WHAT YOU HAVE TO DO
Extract each line of the data and write it out again exactly.
### RECORDS TO USE ###
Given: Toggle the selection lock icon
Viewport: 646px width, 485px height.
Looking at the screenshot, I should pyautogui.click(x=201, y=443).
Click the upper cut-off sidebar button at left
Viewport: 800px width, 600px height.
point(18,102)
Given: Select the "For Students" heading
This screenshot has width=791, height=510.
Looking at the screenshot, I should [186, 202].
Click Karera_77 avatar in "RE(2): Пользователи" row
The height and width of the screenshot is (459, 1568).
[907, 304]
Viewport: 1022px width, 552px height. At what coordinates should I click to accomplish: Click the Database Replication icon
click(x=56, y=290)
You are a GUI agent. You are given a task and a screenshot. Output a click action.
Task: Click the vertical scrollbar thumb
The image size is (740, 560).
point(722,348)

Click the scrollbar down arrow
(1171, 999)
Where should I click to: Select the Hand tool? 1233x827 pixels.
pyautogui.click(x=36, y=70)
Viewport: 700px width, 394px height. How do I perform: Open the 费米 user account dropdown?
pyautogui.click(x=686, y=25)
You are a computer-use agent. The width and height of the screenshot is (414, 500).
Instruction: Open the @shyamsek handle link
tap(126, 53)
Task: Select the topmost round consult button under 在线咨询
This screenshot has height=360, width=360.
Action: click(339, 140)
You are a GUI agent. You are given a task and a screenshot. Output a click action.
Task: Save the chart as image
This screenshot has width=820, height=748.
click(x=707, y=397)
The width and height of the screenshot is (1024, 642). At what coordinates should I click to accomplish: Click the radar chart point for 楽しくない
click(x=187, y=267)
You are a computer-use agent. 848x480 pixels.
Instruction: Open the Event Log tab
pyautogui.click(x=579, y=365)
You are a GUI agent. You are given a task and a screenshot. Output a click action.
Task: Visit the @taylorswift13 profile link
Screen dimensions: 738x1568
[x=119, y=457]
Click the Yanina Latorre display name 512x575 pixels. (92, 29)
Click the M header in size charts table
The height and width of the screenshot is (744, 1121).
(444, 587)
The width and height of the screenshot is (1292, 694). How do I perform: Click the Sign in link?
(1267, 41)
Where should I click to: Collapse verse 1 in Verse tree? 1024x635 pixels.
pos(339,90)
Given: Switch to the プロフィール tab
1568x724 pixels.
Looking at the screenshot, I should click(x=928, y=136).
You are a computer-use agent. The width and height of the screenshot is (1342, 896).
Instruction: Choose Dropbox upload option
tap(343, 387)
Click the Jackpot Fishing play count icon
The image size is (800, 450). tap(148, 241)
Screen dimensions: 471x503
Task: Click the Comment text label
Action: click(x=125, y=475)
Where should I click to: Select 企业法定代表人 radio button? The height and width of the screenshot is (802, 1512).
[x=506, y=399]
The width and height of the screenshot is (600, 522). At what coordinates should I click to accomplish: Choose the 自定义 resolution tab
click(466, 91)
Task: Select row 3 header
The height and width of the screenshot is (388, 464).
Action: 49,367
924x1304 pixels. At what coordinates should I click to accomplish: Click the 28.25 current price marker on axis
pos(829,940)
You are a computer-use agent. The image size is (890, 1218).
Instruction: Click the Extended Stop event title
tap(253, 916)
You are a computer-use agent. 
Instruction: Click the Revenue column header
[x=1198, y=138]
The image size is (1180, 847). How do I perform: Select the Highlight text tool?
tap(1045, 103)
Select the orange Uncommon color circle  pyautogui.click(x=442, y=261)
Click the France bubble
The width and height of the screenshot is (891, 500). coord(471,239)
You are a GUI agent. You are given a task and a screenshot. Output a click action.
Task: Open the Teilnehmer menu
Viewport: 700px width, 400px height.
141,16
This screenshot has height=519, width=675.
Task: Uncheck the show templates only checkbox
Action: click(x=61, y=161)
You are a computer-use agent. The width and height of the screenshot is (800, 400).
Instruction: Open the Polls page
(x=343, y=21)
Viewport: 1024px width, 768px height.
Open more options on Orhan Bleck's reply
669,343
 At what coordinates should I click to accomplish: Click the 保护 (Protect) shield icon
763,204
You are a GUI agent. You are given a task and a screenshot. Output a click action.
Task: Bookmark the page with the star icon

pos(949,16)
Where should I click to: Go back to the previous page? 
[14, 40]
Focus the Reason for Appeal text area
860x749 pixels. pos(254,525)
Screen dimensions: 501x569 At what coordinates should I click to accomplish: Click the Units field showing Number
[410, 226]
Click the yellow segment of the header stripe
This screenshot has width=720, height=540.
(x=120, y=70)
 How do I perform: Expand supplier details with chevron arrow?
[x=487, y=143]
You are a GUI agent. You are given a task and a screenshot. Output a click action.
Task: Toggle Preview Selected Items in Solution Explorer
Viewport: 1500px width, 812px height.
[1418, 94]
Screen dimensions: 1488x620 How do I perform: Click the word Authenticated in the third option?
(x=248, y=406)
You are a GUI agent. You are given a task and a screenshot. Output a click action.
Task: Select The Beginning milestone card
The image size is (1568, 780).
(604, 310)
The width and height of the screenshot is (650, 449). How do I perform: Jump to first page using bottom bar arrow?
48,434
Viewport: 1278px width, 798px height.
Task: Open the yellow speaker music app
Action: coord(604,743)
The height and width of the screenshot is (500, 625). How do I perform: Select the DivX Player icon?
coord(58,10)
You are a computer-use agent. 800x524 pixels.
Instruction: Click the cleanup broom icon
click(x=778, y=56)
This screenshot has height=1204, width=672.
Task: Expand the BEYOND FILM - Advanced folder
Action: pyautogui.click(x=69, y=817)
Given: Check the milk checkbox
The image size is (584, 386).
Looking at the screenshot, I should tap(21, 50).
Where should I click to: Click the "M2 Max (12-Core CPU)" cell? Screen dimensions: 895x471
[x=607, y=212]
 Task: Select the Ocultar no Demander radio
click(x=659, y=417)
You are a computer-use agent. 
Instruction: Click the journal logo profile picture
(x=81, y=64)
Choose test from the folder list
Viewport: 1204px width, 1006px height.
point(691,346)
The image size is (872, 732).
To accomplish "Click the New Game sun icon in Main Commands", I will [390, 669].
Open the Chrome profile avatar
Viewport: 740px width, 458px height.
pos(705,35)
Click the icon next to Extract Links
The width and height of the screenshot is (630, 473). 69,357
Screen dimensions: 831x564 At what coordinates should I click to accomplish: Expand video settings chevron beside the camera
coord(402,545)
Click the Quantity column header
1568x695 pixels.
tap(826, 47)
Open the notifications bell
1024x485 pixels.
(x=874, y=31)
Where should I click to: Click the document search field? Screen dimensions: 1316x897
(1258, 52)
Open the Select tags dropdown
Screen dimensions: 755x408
###
RESULT OF THIS EXERCISE
Given: Toggle the selection lock icon
Viewport: 646px width, 485px height.
Looking at the screenshot, I should pyautogui.click(x=201, y=443).
Click the upper cut-off sidebar button at left
Viewport: 800px width, 600px height.
point(18,102)
Given: Select the "For Students" heading
This screenshot has width=791, height=510.
Looking at the screenshot, I should [186, 202].
Click Karera_77 avatar in "RE(2): Пользователи" row
The height and width of the screenshot is (459, 1568).
[907, 304]
Viewport: 1022px width, 552px height. At what coordinates should I click to accomplish: Click the Database Replication icon
click(x=56, y=290)
You are a GUI agent. You are given a task and a screenshot. Output a click action.
Task: Click the vertical scrollbar thumb
The image size is (740, 560).
point(722,348)

Click the scrollbar down arrow
(1171, 999)
Where should I click to: Select the Hand tool? 1233x827 pixels.
pyautogui.click(x=36, y=70)
Viewport: 700px width, 394px height. How do I perform: Open the 费米 user account dropdown?
pyautogui.click(x=686, y=25)
You are a computer-use agent. The width and height of the screenshot is (414, 500).
Instruction: Open the @shyamsek handle link
tap(126, 53)
Task: Select the topmost round consult button under 在线咨询
This screenshot has height=360, width=360.
Action: click(339, 140)
You are a GUI agent. You are given a task and a screenshot. Output a click action.
Task: Save the chart as image
This screenshot has width=820, height=748.
click(x=707, y=397)
The width and height of the screenshot is (1024, 642). At what coordinates should I click to accomplish: Click the radar chart point for 楽しくない
click(x=187, y=267)
You are a computer-use agent. 848x480 pixels.
Instruction: Open the Event Log tab
pyautogui.click(x=579, y=365)
You are a GUI agent. You are given a task and a screenshot. Output a click action.
Task: Visit the @taylorswift13 profile link
Screen dimensions: 738x1568
[x=119, y=457]
Click the Yanina Latorre display name 512x575 pixels. (92, 29)
Click the M header in size charts table
The height and width of the screenshot is (744, 1121).
(444, 587)
The width and height of the screenshot is (1292, 694). How do I perform: Click the Sign in link?
(1267, 41)
Where should I click to: Collapse verse 1 in Verse tree? 1024x635 pixels.
pos(339,90)
Given: Switch to the プロフィール tab
1568x724 pixels.
Looking at the screenshot, I should click(x=928, y=136).
You are a computer-use agent. The width and height of the screenshot is (1342, 896).
Instruction: Choose Dropbox upload option
tap(343, 387)
Click the Jackpot Fishing play count icon
The image size is (800, 450). tap(148, 241)
Screen dimensions: 471x503
Task: Click the Comment text label
Action: click(x=125, y=475)
Where should I click to: Select 企业法定代表人 radio button? The height and width of the screenshot is (802, 1512).
[x=506, y=399]
The width and height of the screenshot is (600, 522). At what coordinates should I click to accomplish: Choose the 自定义 resolution tab
click(466, 91)
Task: Select row 3 header
The height and width of the screenshot is (388, 464).
Action: 49,367
924x1304 pixels. At what coordinates should I click to accomplish: Click the 28.25 current price marker on axis
pos(829,940)
You are a computer-use agent. The image size is (890, 1218).
Instruction: Click the Extended Stop event title
tap(253, 916)
You are a computer-use agent. 
Instruction: Click the Revenue column header
[x=1198, y=138]
The image size is (1180, 847). How do I perform: Select the Highlight text tool?
tap(1045, 103)
Select the orange Uncommon color circle  pyautogui.click(x=442, y=261)
Click the France bubble
The width and height of the screenshot is (891, 500). coord(471,239)
You are a GUI agent. You are given a task and a screenshot. Output a click action.
Task: Open the Teilnehmer menu
Viewport: 700px width, 400px height.
141,16
This screenshot has height=519, width=675.
Task: Uncheck the show templates only checkbox
Action: click(x=61, y=161)
You are a computer-use agent. The width and height of the screenshot is (800, 400).
Instruction: Open the Polls page
(x=343, y=21)
Viewport: 1024px width, 768px height.
Open more options on Orhan Bleck's reply
669,343
 At what coordinates should I click to accomplish: Click the 保护 (Protect) shield icon
763,204
You are a GUI agent. You are given a task and a screenshot. Output a click action.
Task: Bookmark the page with the star icon

pos(949,16)
Where should I click to: Go back to the previous page? 
[14, 40]
Focus the Reason for Appeal text area
860x749 pixels. pos(254,525)
Screen dimensions: 501x569 At what coordinates should I click to accomplish: Click the Units field showing Number
[410, 226]
Click the yellow segment of the header stripe
This screenshot has width=720, height=540.
(x=120, y=70)
 How do I perform: Expand supplier details with chevron arrow?
[x=487, y=143]
You are a GUI agent. You are given a task and a screenshot. Output a click action.
Task: Toggle Preview Selected Items in Solution Explorer
Viewport: 1500px width, 812px height.
[1418, 94]
Screen dimensions: 1488x620 How do I perform: Click the word Authenticated in the third option?
(x=248, y=406)
You are a GUI agent. You are given a task and a screenshot. Output a click action.
Task: Select The Beginning milestone card
The image size is (1568, 780).
(604, 310)
The width and height of the screenshot is (650, 449). How do I perform: Jump to first page using bottom bar arrow?
48,434
Viewport: 1278px width, 798px height.
Task: Open the yellow speaker music app
Action: coord(604,743)
The height and width of the screenshot is (500, 625). How do I perform: Select the DivX Player icon?
coord(58,10)
You are a computer-use agent. 800x524 pixels.
Instruction: Click the cleanup broom icon
click(x=778, y=56)
This screenshot has height=1204, width=672.
Task: Expand the BEYOND FILM - Advanced folder
Action: pyautogui.click(x=69, y=817)
Given: Check the milk checkbox
The image size is (584, 386).
Looking at the screenshot, I should tap(21, 50).
Where should I click to: Click the "M2 Max (12-Core CPU)" cell? Screen dimensions: 895x471
[x=607, y=212]
 Task: Select the Ocultar no Demander radio
click(x=659, y=417)
You are a computer-use agent. 
Instruction: Click the journal logo profile picture
(x=81, y=64)
Choose test from the folder list
Viewport: 1204px width, 1006px height.
point(691,346)
The image size is (872, 732).
To accomplish "Click the New Game sun icon in Main Commands", I will [390, 669].
Open the Chrome profile avatar
Viewport: 740px width, 458px height.
pos(705,35)
Click the icon next to Extract Links
The width and height of the screenshot is (630, 473). 69,357
Screen dimensions: 831x564 At what coordinates should I click to accomplish: Expand video settings chevron beside the camera
coord(402,545)
Click the Quantity column header
1568x695 pixels.
tap(826, 47)
Open the notifications bell
1024x485 pixels.
(x=874, y=31)
Where should I click to: Click the document search field? Screen dimensions: 1316x897
(1258, 52)
Open the Select tags dropdown
Screen dimensions: 755x408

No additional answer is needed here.